Sometimes the wind blows so hard in Siyakhula Section that the shacks rattle and shake and nobody can sleep at night, fearing their roofs might blow off. When you open your door in the morning sand from the coastal dunes stings your face and your legs, as if the wind has been lying in wait for you.

Linda lives there with her aunt, Rose Dabula, and her four young cousins. Aunt Rosy works as a domestic worker twice a week in nearby Muizenberg. Her employers are two young doctors, who live in a flat with a view of the sea. The other three days Aunt Rosy sells vetkoek and home-made ginger beer near the train station. It is a demanding job for her. She has to wake up very early to make a profit selling to the rushing workers in the early hours of the morning.

Linda came to live in Cape Town four years ago, in Grade 8, just after her mother died. She still cries every time she thinks about that fateful day she and her mother were crossing a busy street in East London. The sound of squealing brakes and her mother’s screams are still raw in her memory.

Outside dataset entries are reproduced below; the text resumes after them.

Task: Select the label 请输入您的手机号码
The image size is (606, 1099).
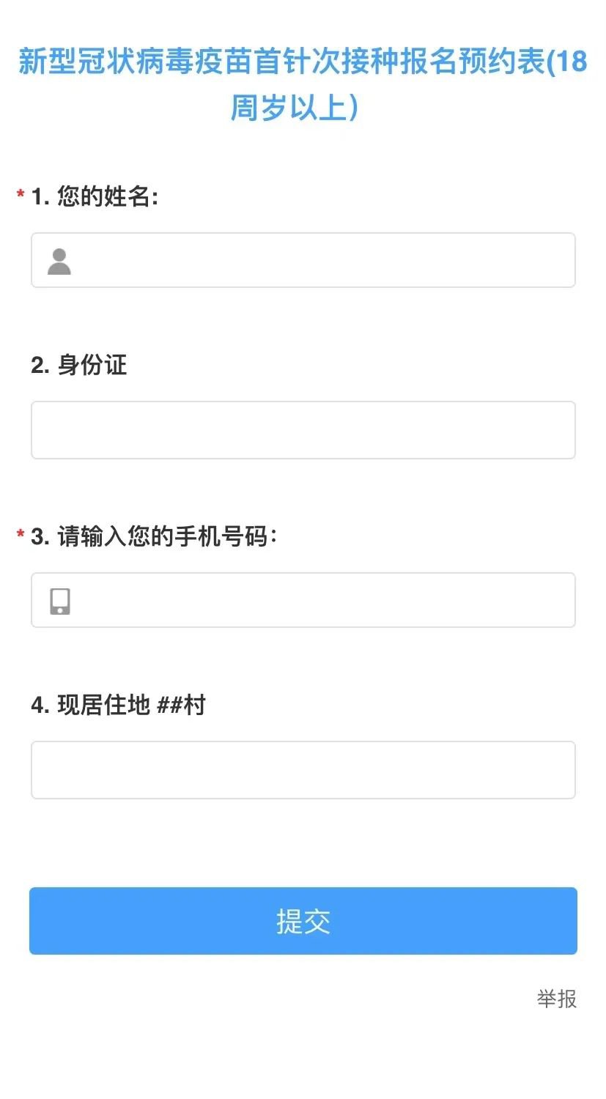Action: coord(167,536)
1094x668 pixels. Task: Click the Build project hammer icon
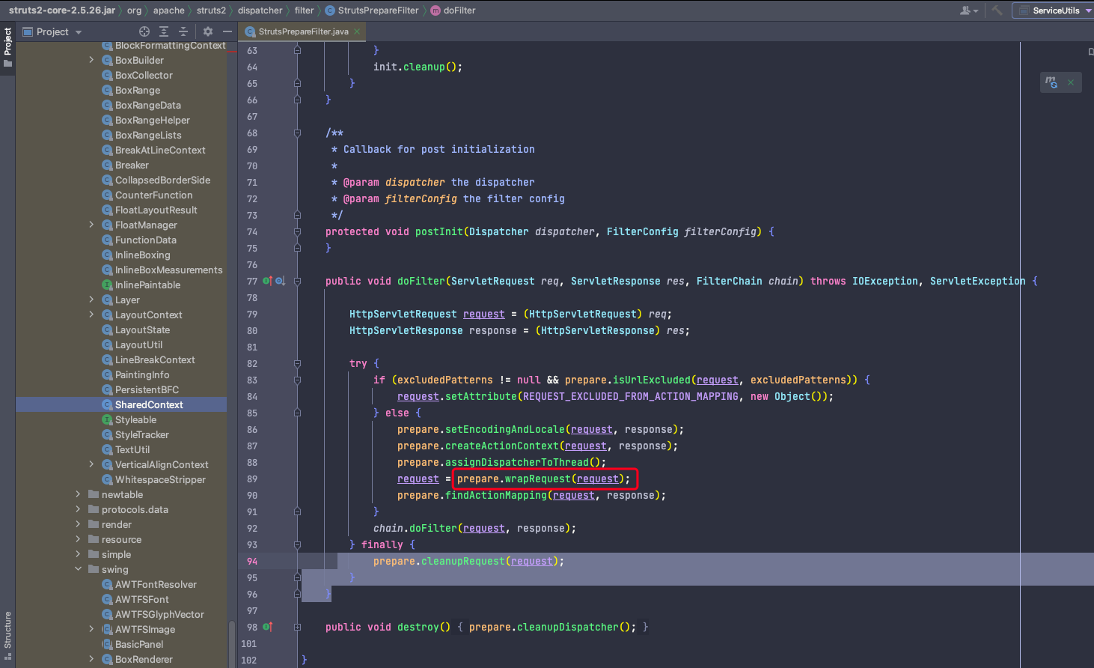(x=997, y=10)

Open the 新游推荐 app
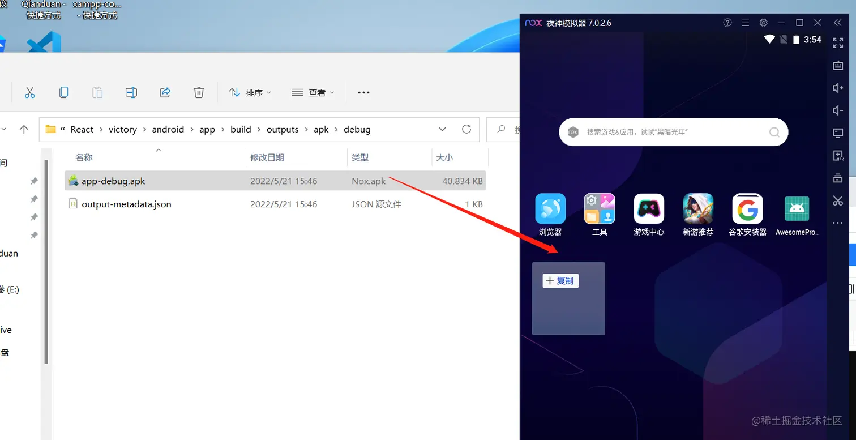[x=697, y=208]
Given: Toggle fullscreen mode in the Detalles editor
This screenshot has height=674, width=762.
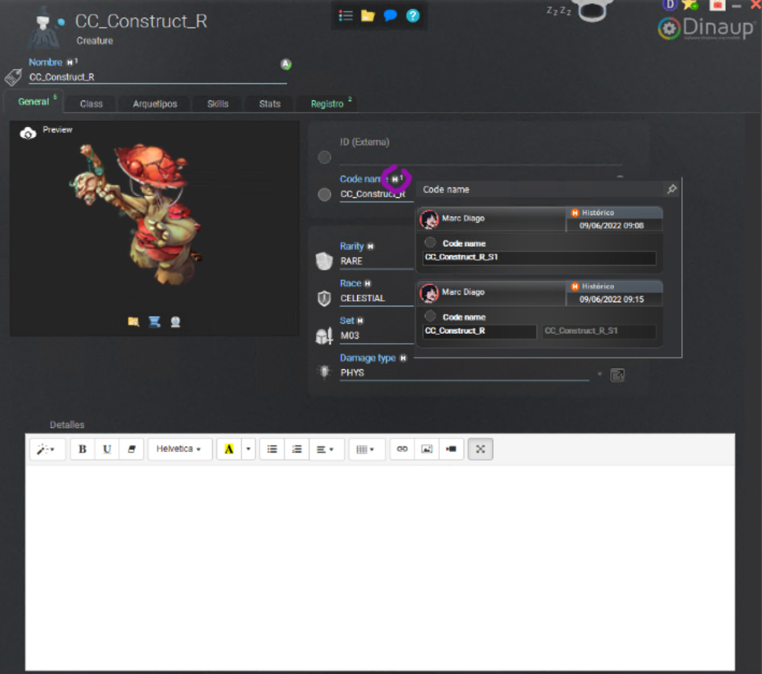Looking at the screenshot, I should click(480, 449).
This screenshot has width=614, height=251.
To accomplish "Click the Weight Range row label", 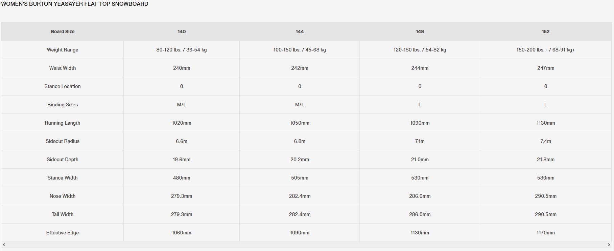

Linda’s life was turned upside down. She was suddenly all alone. Her mother was a single parent and Linda did not even know who her father was. Her mother never talked to her about those things when she was growing up.

The only relative she knew of was Aunt Rosy, her mother’s older sister, who lived with her four children in Cape Town. The eldest of Aunt Rosy’s children was a girl of thirteen years old then. The youngest, the only boy in the family, had just turned six. Linda was fourteen.

She hoped she wouldn’t be a burden to Aunt Rosy. Her mother had left her with no money to continue her studies, and she wondered if her aunt, who was already struggling to support her own children, would be able to help her to finish school. For days she cried and cried. Then she packed her bags and took the grocery money her mother kept in an old peanut butter jar on the table by her bed. It was just enough to buy a bus ticket to Cape Town.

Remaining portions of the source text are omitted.